Stored data entries:
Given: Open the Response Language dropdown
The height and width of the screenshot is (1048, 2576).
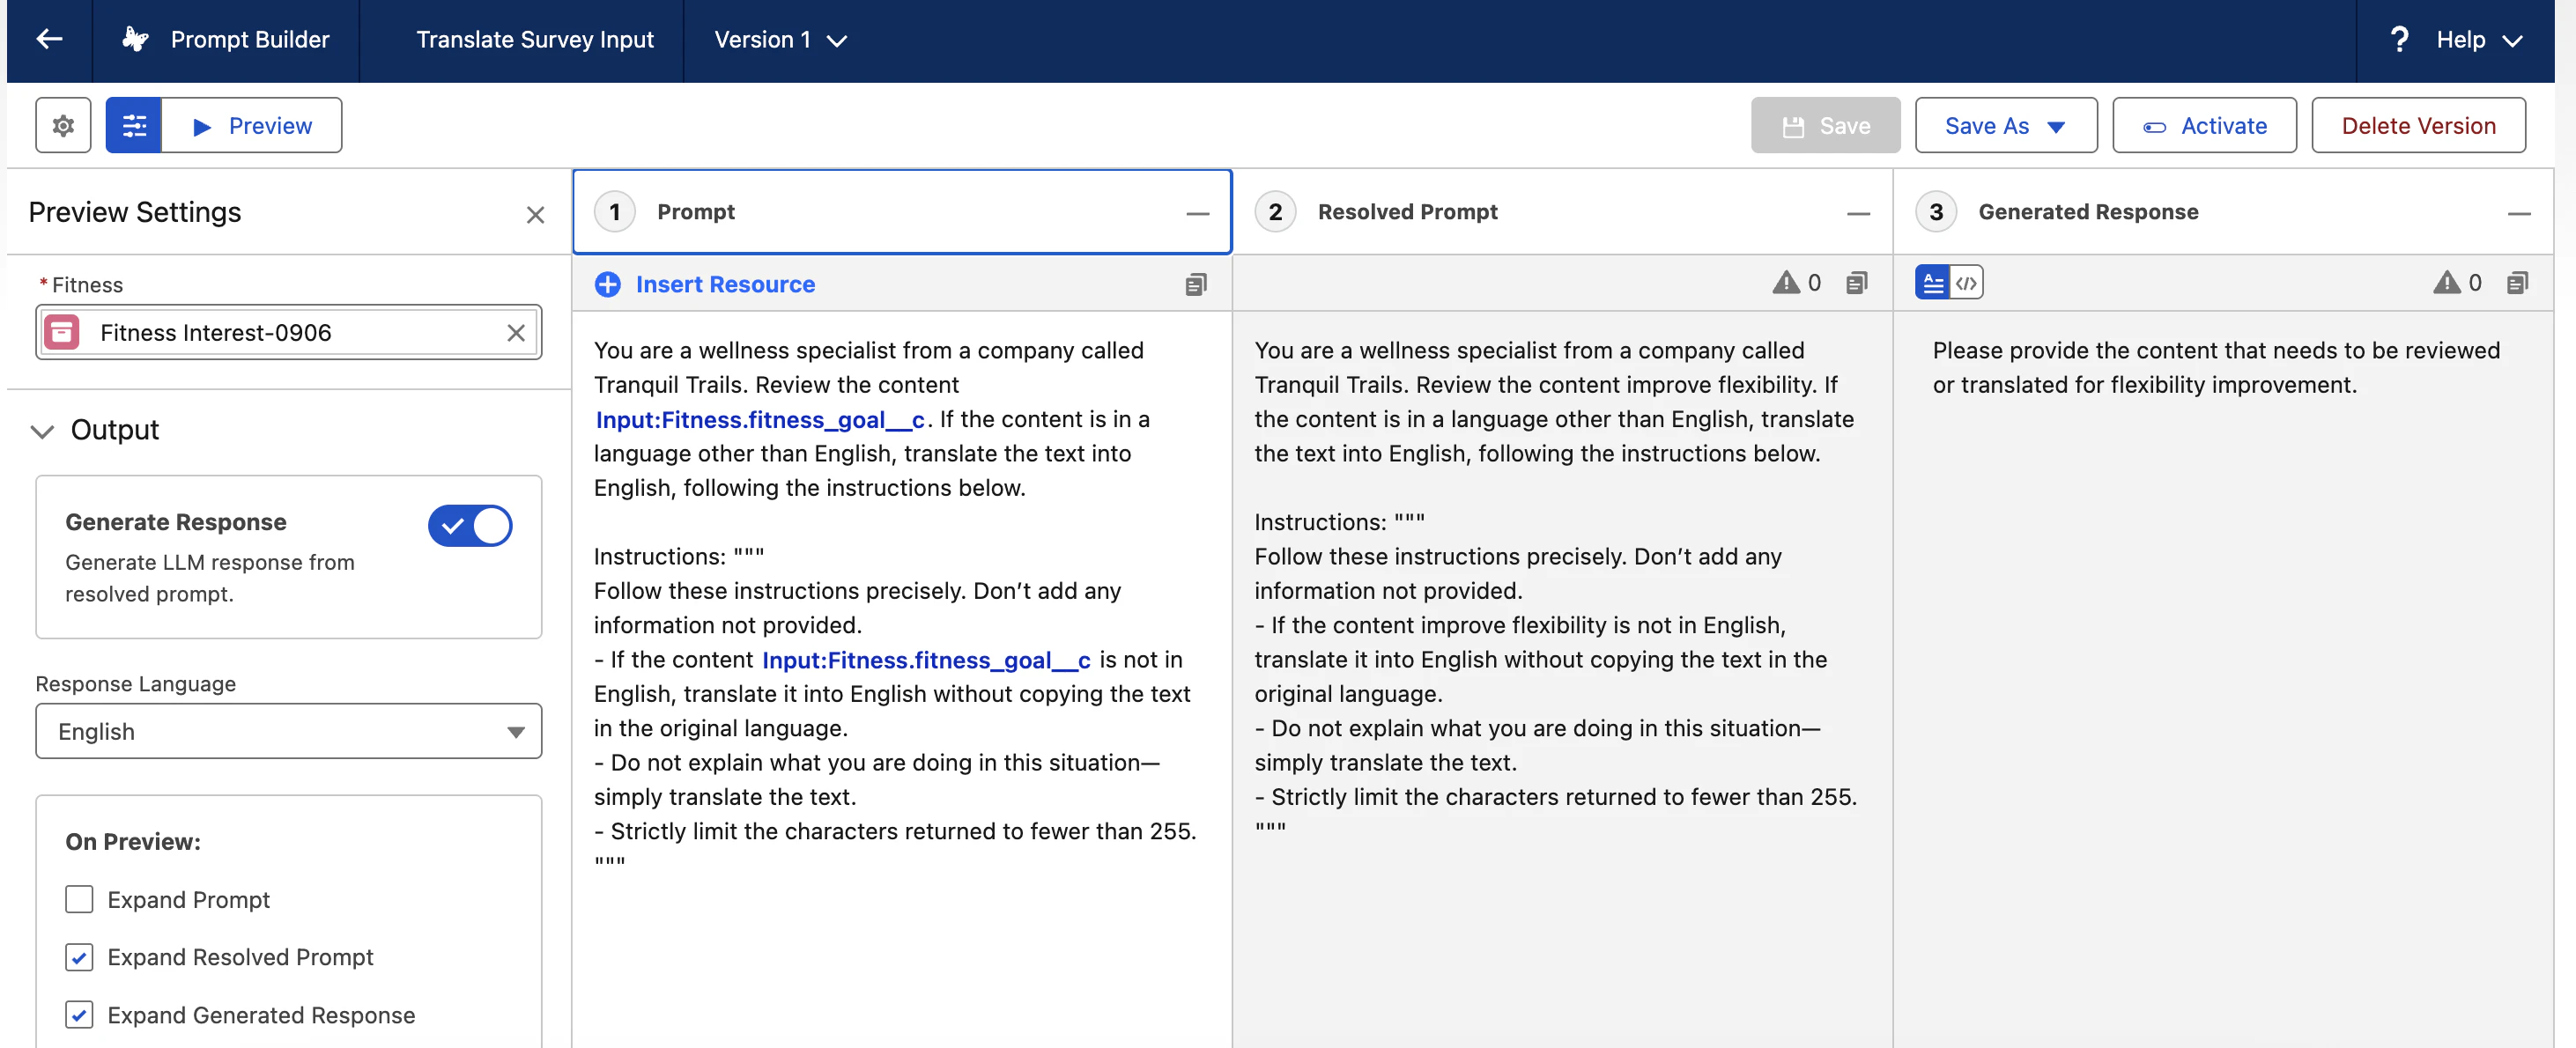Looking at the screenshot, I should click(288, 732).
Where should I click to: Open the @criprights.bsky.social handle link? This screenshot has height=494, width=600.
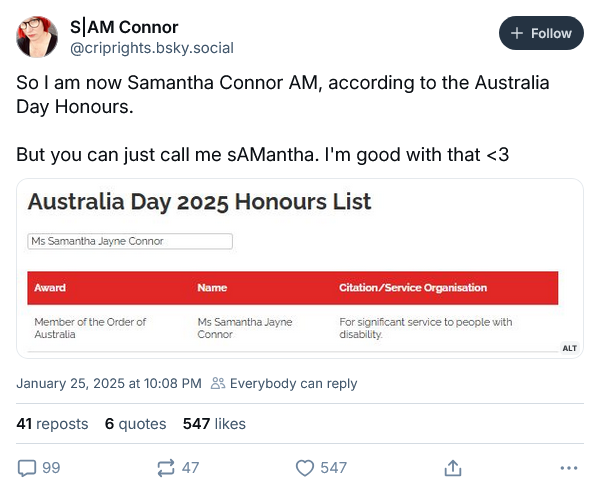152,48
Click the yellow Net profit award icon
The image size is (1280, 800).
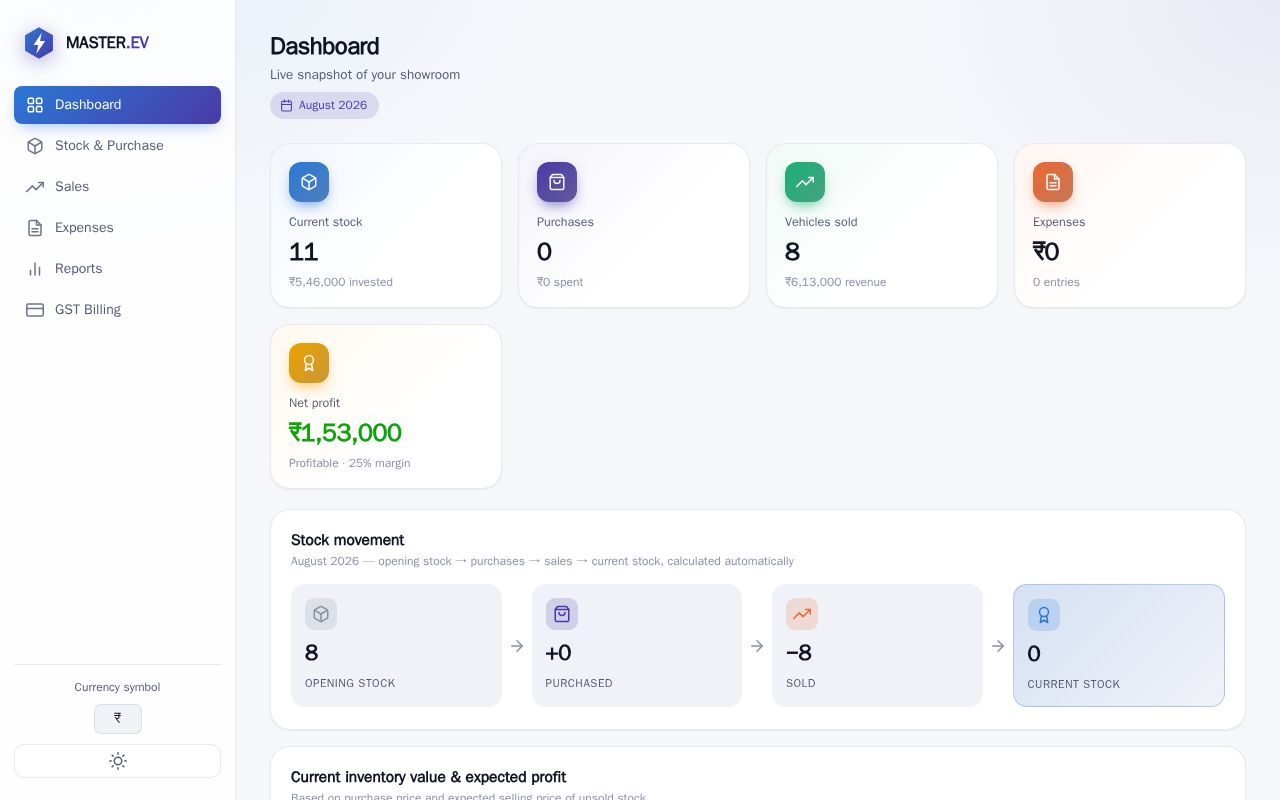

### ASSIGNMENT:
Write the lines from the line containing "The height and" through the last line of the data out again exactly, and only those lines; pictures stay out.

### EXPECTED ANSWER:
The height and width of the screenshot is (1048, 2576).
Looking at the screenshot, I should click(288, 732).
Where should I click to: Open the @criprights.bsky.social handle link? This screenshot has height=494, width=600.
152,48
Click the yellow Net profit award icon
The image size is (1280, 800).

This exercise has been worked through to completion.